- **PROBLEM STATEMENT**:
Revise the rows between the line containing "View the 1,257 Following list" and the line containing "pos(198,356)", inclusive, replacing "Instruction" with "Command" and leaving everything else unchanged. Return only those rows, without the pictures.

- **DATA EXCERPTS**:
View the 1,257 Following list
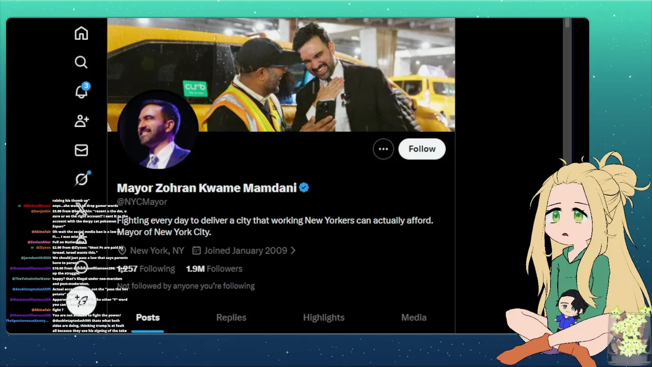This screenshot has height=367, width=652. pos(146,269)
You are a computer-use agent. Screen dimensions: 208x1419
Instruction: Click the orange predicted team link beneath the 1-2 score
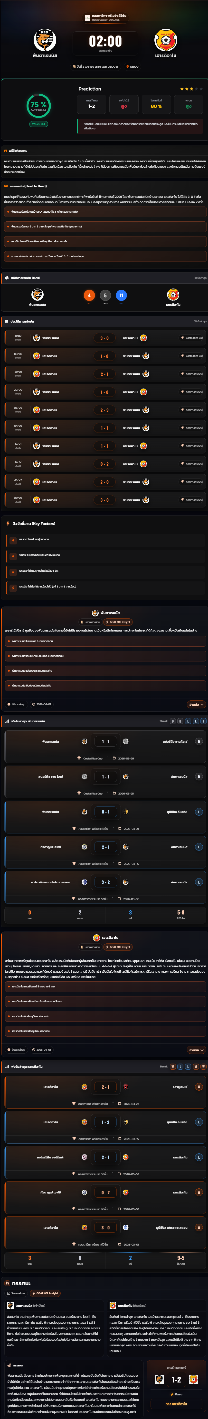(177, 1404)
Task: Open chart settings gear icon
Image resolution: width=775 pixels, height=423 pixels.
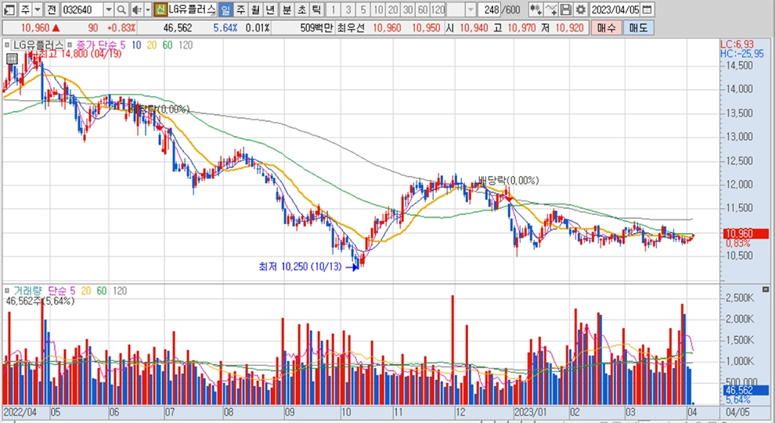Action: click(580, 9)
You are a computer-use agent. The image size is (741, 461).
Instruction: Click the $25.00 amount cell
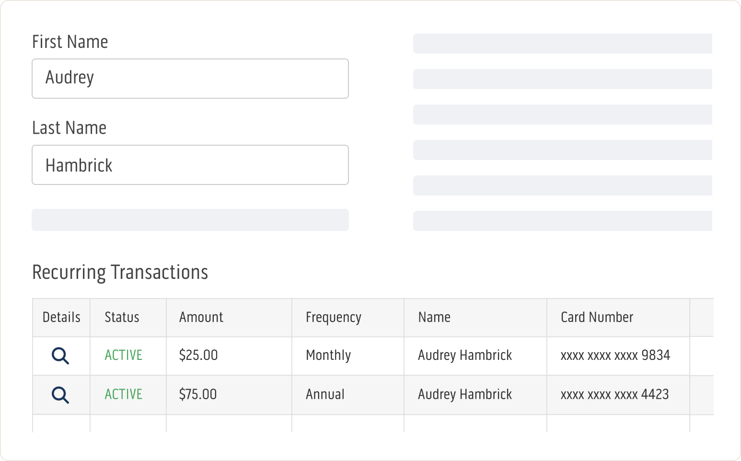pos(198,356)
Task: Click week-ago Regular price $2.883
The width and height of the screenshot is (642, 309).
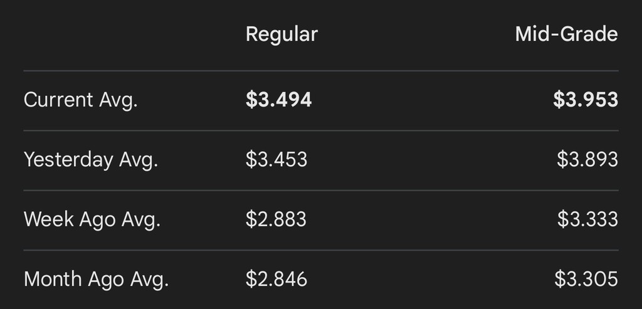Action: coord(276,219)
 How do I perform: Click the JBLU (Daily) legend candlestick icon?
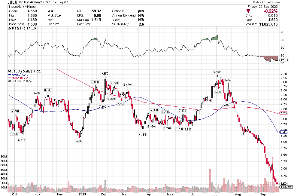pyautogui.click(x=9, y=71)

==

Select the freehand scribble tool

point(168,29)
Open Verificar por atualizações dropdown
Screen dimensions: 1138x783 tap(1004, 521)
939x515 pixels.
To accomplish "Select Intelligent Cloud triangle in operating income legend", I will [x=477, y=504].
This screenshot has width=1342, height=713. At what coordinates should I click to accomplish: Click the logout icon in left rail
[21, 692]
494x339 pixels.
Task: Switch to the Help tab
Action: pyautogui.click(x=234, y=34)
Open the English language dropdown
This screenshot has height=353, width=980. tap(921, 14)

--

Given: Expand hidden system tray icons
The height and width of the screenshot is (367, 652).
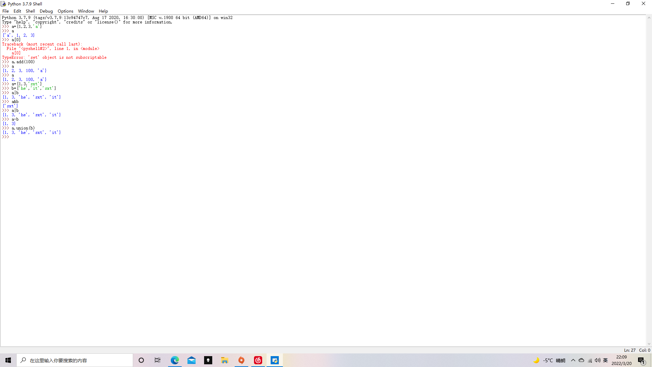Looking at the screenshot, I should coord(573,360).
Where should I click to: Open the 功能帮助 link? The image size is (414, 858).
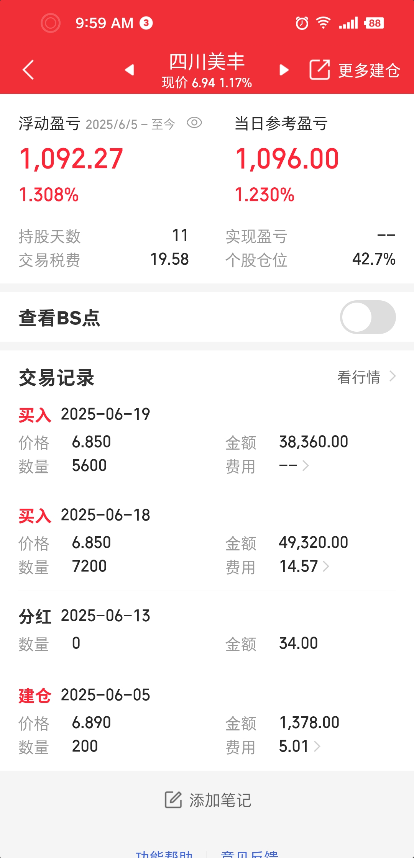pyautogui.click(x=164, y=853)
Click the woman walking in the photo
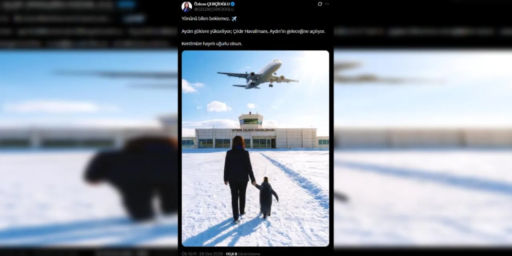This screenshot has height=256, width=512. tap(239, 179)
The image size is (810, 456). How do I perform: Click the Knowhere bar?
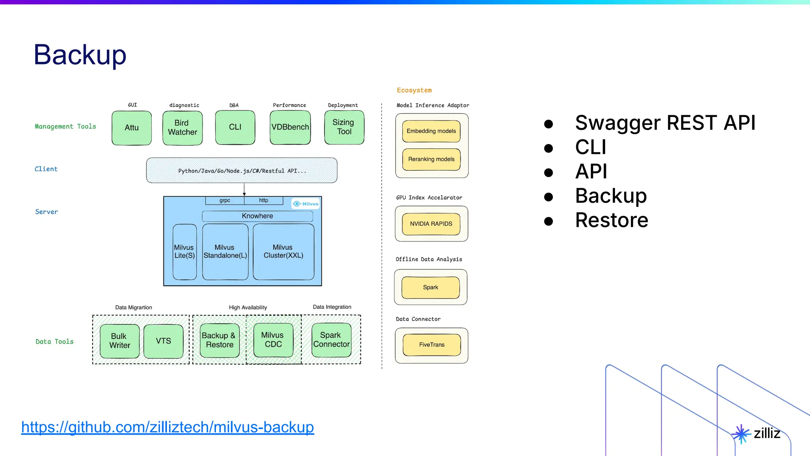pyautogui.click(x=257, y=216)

- **EXERCISE ANSWER**:
View the 1,257 Following list
This screenshot has height=367, width=652. pos(146,269)
You are a computer-use agent. Screen dimensions: 208x1419
Command: Click the orange predicted team link beneath the 1-2 score
(177, 1404)
Task: Open chart settings gear icon
Image resolution: width=775 pixels, height=423 pixels.
Action: click(580, 9)
You are a computer-use agent. The image size is (741, 461).
Command: Click the $25.00 amount cell
pos(198,356)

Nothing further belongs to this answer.